+++ Passage shown +++

Although Nigeria has vast arable land suitable to grow enough wheat to meet its national demand and Agricultural Transformation Agenda (ATA) poised to stimulate substantial quantities by its 2017 projection, facts on ground point to the contrary.

One of the natural resources with which to actualise the dream of growing sufficient wheat is the body of water in Lake Chad. But more than 35 years after the Southern Chad irrigation project was commissioned by former Military Head of State, Gen. Olusegun Obasanjo (rtd), the national electricity grid is yet to get to New Marte, the location of the project.

The scheme has relied on diesel product to power its 30-megawatt station until it came to a halt due to the activities of Boko Haram insurgency, which is most severe in the northeast of the country.

In an interview with The Guardian, Engr Garba Abba, Managing Director, Chad Basin Development Authority said the project was conceived with water supply from Lake Chad in mind to source the irrigation of the entire catchment area of Borno State, Yobe State, northern Adamawa State among others.

He said the most daunting challenge is that of power. “Since the water level in the lake is lower than the farm level, water has to be pumped up some 16 metres.

This means that a lot of energy is consumed in the daily operation and the purchase of diesel and spares constitutes major cost centres for the irrigation project since it is not connected to the national grid.”

Energy cost has gone up several cycles, from three kobo per litre in the 70s to N160 per litre in Maiduguri at present, adding that connecting the grid, 124km away from the state capital would be the best thing to happen to the scheme, he stressed. “

If the irrigation project is connected, cost of production can go down by 70 per cent and competing with others in wheat production becomes comparable.”

He lamented the inability to get the power issue settled since the Obasanjo days, when it was commissioned. Of the land area of 76,000 hectares under the irrigation scheme, only about 26,000 has been developed.

+++

Instructions:
a – In the passage on the Lake Chad wheat irrigation project, how far must water be pumped up to reach the farm level?
b – Condense the paragraph in the wheat irrigation passage that begins "One of the natural resources" into a bulleted list that keeps its main facts.
The material that follows comes from a separate source and is unrelated to the passage on wheat irrigation.

+++ Material +++

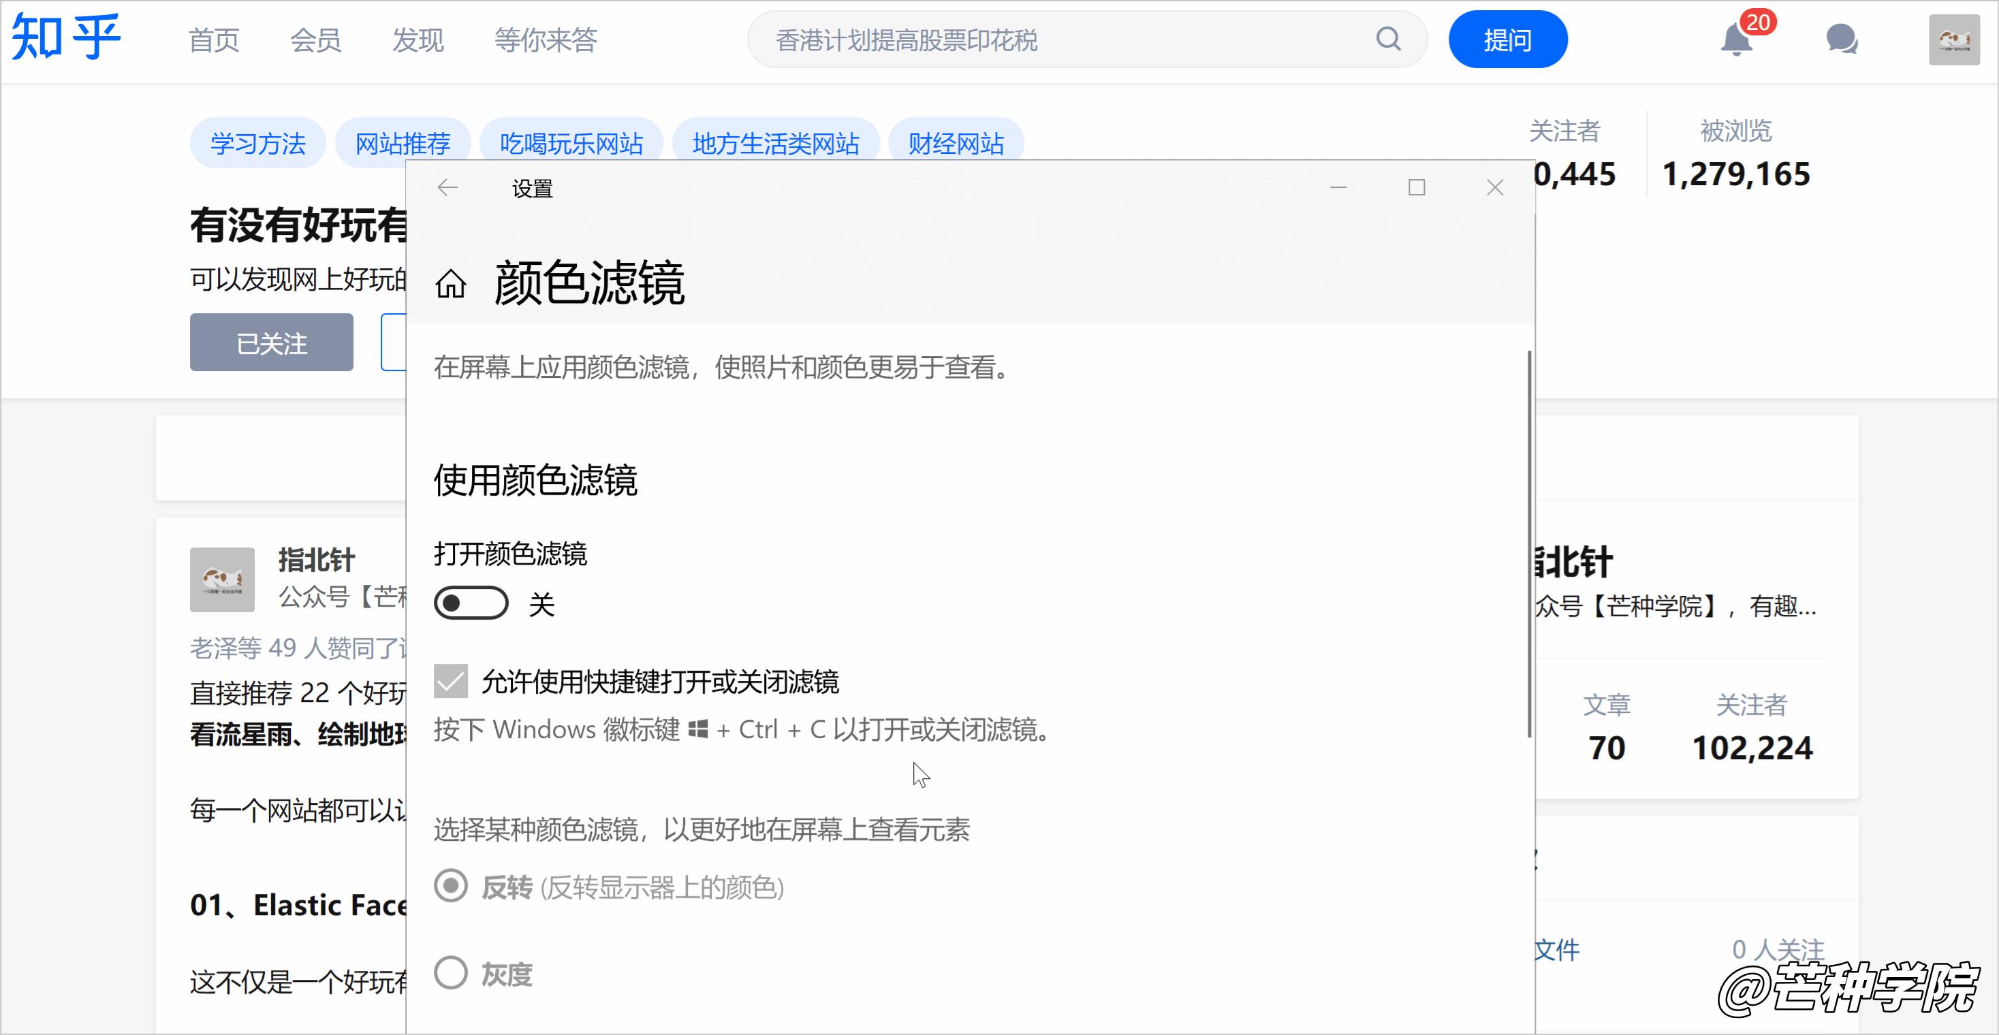The image size is (1999, 1035).
Task: Click the Zhihu logo
Action: point(66,37)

+++

Worked answers:
a – About 16 meters.

b –
- Lake Chad's water is a natural resource that could help Nigeria grow enough wheat.
- The Southern Chad irrigation project at New Marte was commissioned by former Military Head of State Gen. Olusegun Obasanjo (rtd) more than 35 years ago.
- The national electricity grid has still not reached New Marte.